Сорок минут длилось выступление, сорок минут взрывающего барабанные перепонки шквала звуков в небольшом клубном помещении. Без сомнения это было поистине мощное трио, а умение Джими привлечь к себе внимание поразило публику. Like a Rolling Stone, Everybody Needs Somebody to Love и Johnny B. Goode. Гитаристов, находящихся в публике, особенно поразило исполнение Johnny B. Goode. Уж не был ли это именно Джими Хендрикс, которого Чак Берри воспел в своих стихах? А ещё была и Wild Thing.
— Весьма круто, — вот всё, что мог произнести ошеломлённый Джон Леннон.
Однако наибольшее впечатление на всех в этот день произвела версия Джими Hey Joe. Все музыканты поняли, что в самое короткое время она станет невероятно популярной. Ноэл и Мич, уже находясь в артистической, были сильно поражены, что первым после выступления к ним зашёл сам Джон Леннон.

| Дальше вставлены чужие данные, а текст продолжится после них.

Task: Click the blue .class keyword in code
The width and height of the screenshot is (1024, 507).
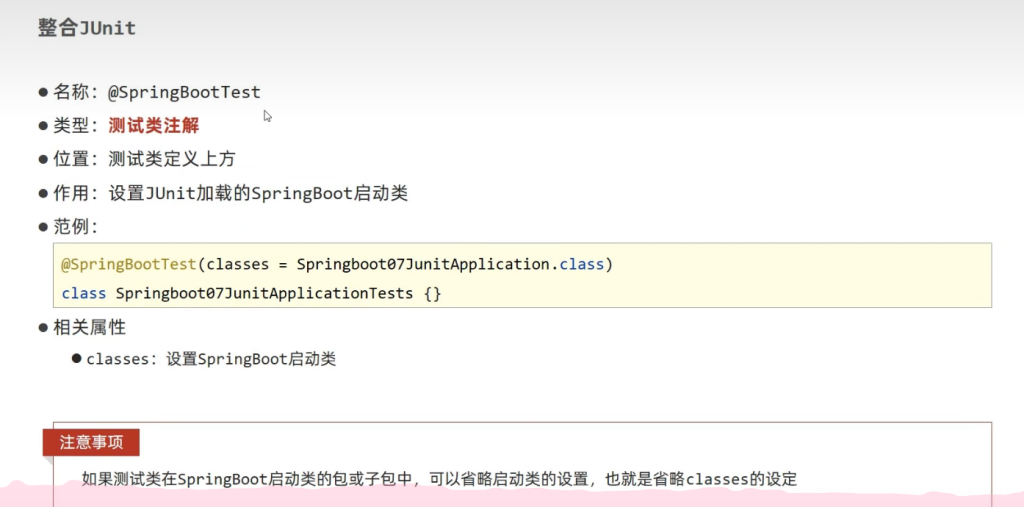Action: [580, 265]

— Поздравляю! — сказал он.
Пол МакКартни вошёл за ним:
— Джеймс, ты нас удивил!
Джими расплылся в улыбке, внимательно впитывая каждое слово из произнесённого остальными "крутыми парнями" Часа.
Не надо говорить, что мальчики Кессел тут же познакомились с Хендриксом, как и влиятельный друг их отца с Полидора, с которым они пришли.
— Он был очень внимателен к нам, — сказал Дэн. — Все наши гитарные звёзды просто умирали, так хотели перекинуться с ним словом, а Джими нашёл время для нас и с интересом выслушал всё, о чём мы его спрашивали.
Их пути в будущем снова пересекутся, и Джими всегда будет говорить о них с теплотой.
К концу дня он светился от радости и как сам мне признался, был счастлив, как никогда.
— Джими, ты чертовски привлекателен, когда улыбаешься, — сказал ему Час, опять съезжая на горди, звонко выговаривая "р".
Никаких больше мохеровых кофт!
На свой 24–й день рождения, 27 ноября 1966 года, у него не было причин пессимистически относиться к своему будущему. Разрешение на работу в Англии было у него на руках, в Париже он себя зарекомендовал хорошо, а английские музыканты приняли его в свою семью и он начал работать над материалом своей первой долгоиграющей пластинки. Больше над ним не висело клеймо "приглашённого музыканта". За всего какие–то прошедшие два месяца жизнь его разительно изменилась.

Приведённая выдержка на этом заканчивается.